WORK TO DO :: Copy the lines word for word, from the one containing "Given: Click the 网硕互联 香港VPS sponsor link" through the one containing "Looking at the", inclusive. Leave the pictures out of your answer.

MATERIAL PROVIDED ::
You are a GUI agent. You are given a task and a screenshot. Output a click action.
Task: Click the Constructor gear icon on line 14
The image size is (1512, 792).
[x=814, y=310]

* * *

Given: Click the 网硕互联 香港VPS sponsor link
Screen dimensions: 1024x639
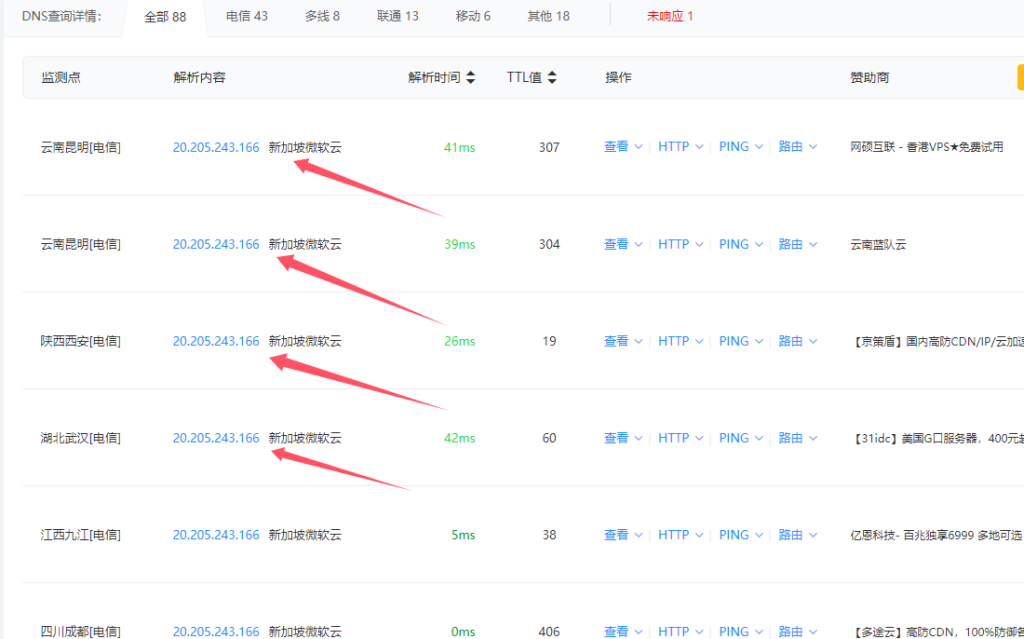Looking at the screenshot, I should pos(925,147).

OUTPUT FOR THIS EXERCISE ::
Given: Click the 网硕互联 香港VPS sponsor link
Screen dimensions: 1024x639
Looking at the screenshot, I should pos(925,147).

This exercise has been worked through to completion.